A Guide to Managing Pain and Discomfort in Parkinson’s
March 1, 2026
When living with Parkinson’s, the physical experience of the condition is often a complex tapestry of sensations. During a recent webinar hosted by the Parkinson’s Foundation, Dr Meaghan Lynch, a neurologist with Kaiser San Francisco, provided essential clarity on a topic that affects nearly 80% of the community: the distinction between general discomfort and true pain. Understanding this difference is the first step toward effective management and maintaining a high quality of life.
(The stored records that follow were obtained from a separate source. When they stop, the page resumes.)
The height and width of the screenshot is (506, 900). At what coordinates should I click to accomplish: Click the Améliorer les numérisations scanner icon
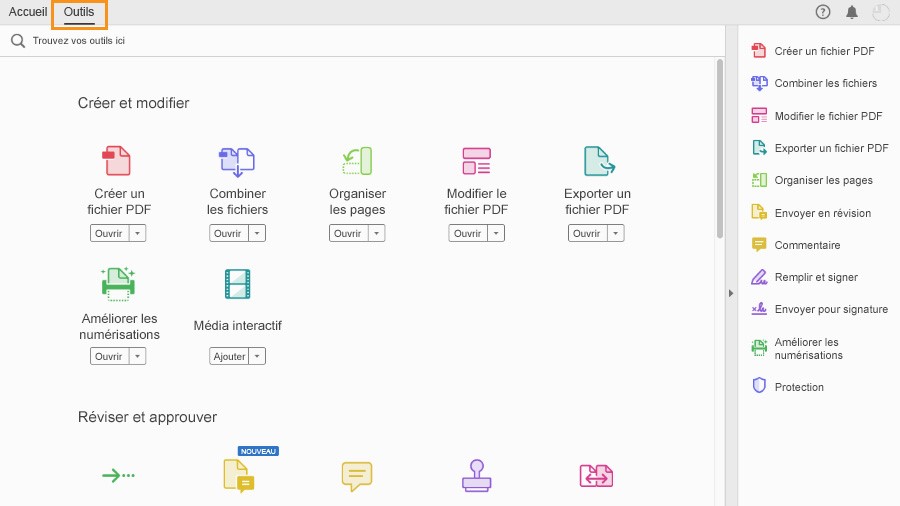click(x=118, y=284)
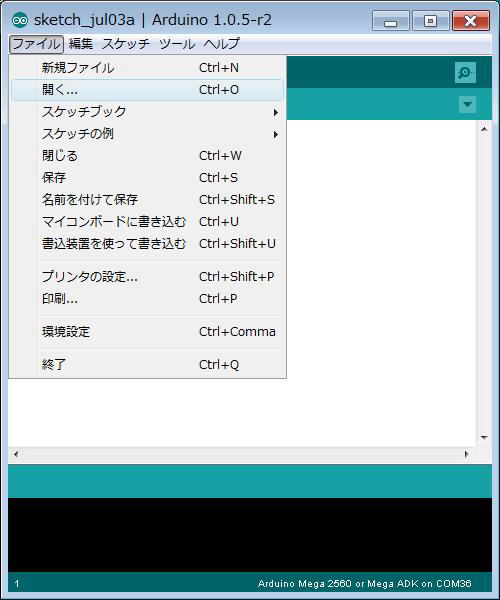Click the Arduino logo in title bar

click(20, 20)
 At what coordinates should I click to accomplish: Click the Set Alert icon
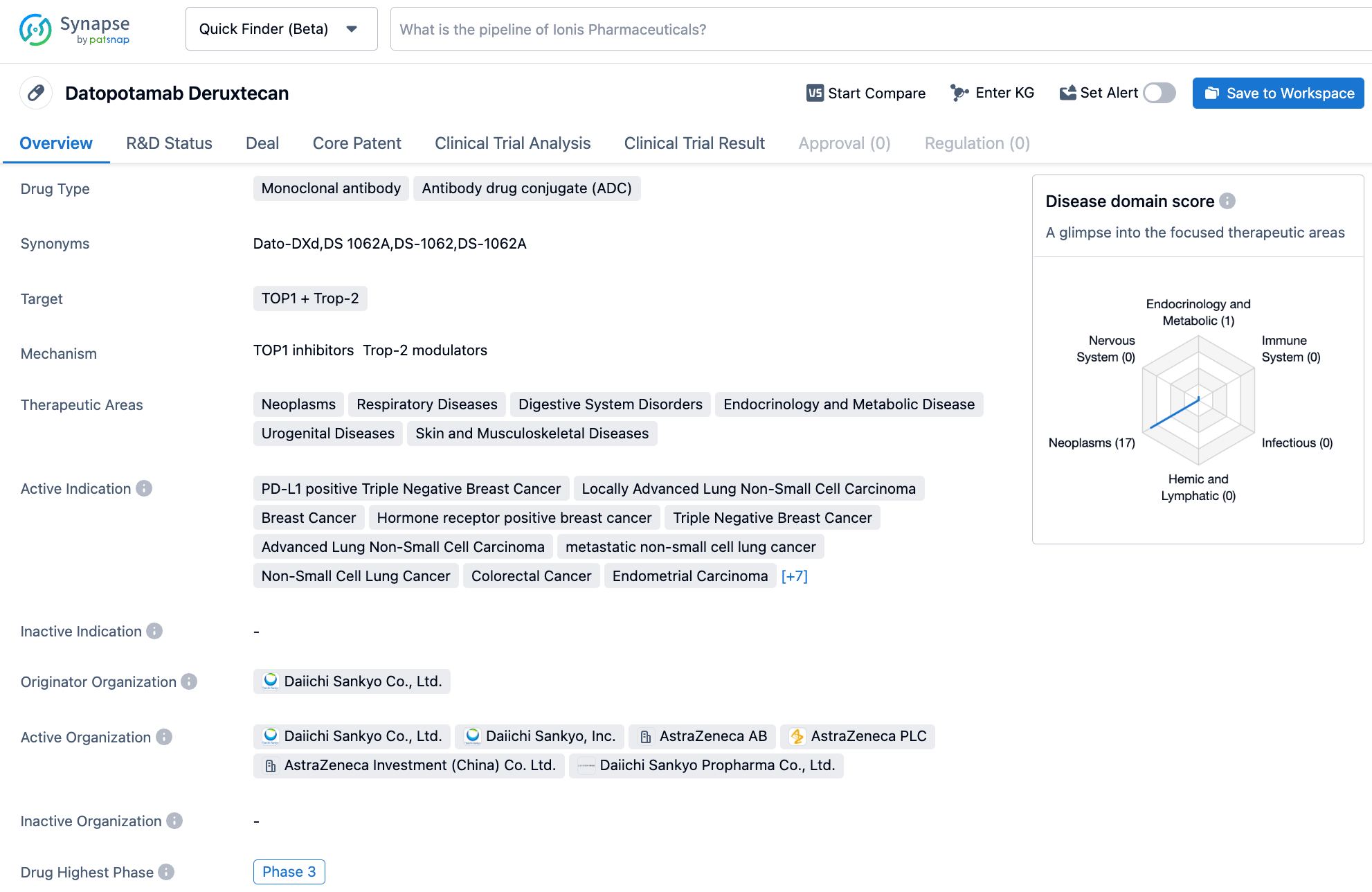pyautogui.click(x=1067, y=93)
Defining the Experience: Discomfort vs. Pain
Dr Lynch describes discomfort as a mild unease or irritation that is typically short-lived. In the context of Parkinson’s, this often manifests as the familiar stiffness and rigidity that eases once you start moving or stretching. It also includes dyskinesias—those involuntary, restless movements that are often a side effect of medication. Discomfort is generally manageable through self-care, such as resting, adjusting your sitting position, or using supportive pillows to ease the strain on joints.
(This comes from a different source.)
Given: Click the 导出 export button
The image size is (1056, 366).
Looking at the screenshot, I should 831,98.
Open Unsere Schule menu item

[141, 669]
Pain, however, is an entirely different category. It is an intense experience that is difficult to ignore. Unlike discomfort, true pain hinders your ability to move, prevents you from engaging in daily activities, and frequently disrupts sleep. Crucially, pain carries an emotional weight; it can lead to distress, anxiety, and a sense of isolation that impacts relationships with loved ones. Dr Lynch emphasises that if you are suffering emotionally or avoiding activities due to physical distress, you are experiencing pain that requires professional attention.
The "OLD CARTS" Mnemonic: Talking to Your Doctor
One of the greatest challenges for people with the condition is accurately describing their pain to a healthcare team. To bridge this communication gap, Dr Lynch introduced the "OLD CARTS" tool. By answering these specific questions, you can provide your doctor with a clear map of your symptoms:
Onset: When did the pain start? Was it sudden or gradual? Is it linked to the timing of your medication?
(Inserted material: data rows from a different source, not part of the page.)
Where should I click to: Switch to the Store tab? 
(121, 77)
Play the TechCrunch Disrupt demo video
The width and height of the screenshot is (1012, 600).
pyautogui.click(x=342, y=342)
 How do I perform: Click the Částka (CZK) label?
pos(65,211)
Location: Can you pinpoint exactly where it is? Does the sensation stay in one spot or radiate to another part of your body?
Duration: Does it last for seconds, minutes, or hours? Is it a constant companion or does it come and go?
Character: What does it feel like? Be precise with words like burning, stabbing, sharp, dull, or electrical.
Aggravating Factors: What makes it worse? Does sitting, standing, or a specific movement trigger the flare-up?
Relief: What makes it feel better? Does leaning a certain way or stretching provide a reprieve?
Treatment and Response: What have you tried at home? Have heat packs, ice, or over-the-counter remedies helped or caused side effects?
Severity: On a scale of 0 to 10, how intense is the sensation? More importantly, how is it impacting your ability to function at home or work?
Common Pain Fronts: Shoulders, Back, and Nerves
The webinar highlighted four primary areas where pain typically strikes. Shoulder pain is incredibly common, often leading to "frozen shoulder" if movement is avoided due to fear of pain. Dr Lynch recommends gentle range-of-motion exercises and careful sleep positioning—such as hugging a pillow to support the shoulder—to break the cycle of stiffness.
Back pain affects the vast majority of people with Parkinson's, often due to the stooped, forward-leaning posture characteristic of the condition. Management at home involves moving wisely: avoiding heavy lifting, using long-handled shoehorns to prevent bending, and utilising mobility aids like the U-Step walker to support the spine.
Dystonia and nerve pain present more specific challenges. Dystonia—the spontaneous twisting or cramping of muscles—is directly related to dopamine fluctuations and often occurs when medication is wearing off. Nerve pain, such as the burning or tingling of peripheral neuropathy, can sometimes be alleviated by "desensitising" the area through massage or contrast baths—alternating warm and ice-water soaks.
The Mind-Body Connection and Prevention
While medications and physical therapies are vital, Dr Lynch also advocates for a mind-body approach. Chronic pain can become "centralised," meaning the brain "remembers" the pain even after an injury has healed. Techniques like mindfulness body scans, guided imagery, and deep breathing can help "unlearn" these pain pathways and reduce the fear of movement.
Ultimately, the best defence against pain is proactive management. This includes taking medication strictly on time to avoid the "off" periods that trigger dystonia and, most importantly, never stopping movement. Whether it is yoga, tai chi, or a Parkinson’s-specific dance class, staying active is the most powerful tool available for maintaining comfort and independence. If pain does arise, remember that you do not have to endure it in silence; with the right descriptions and a multi-pronged medical approach, ease is possible.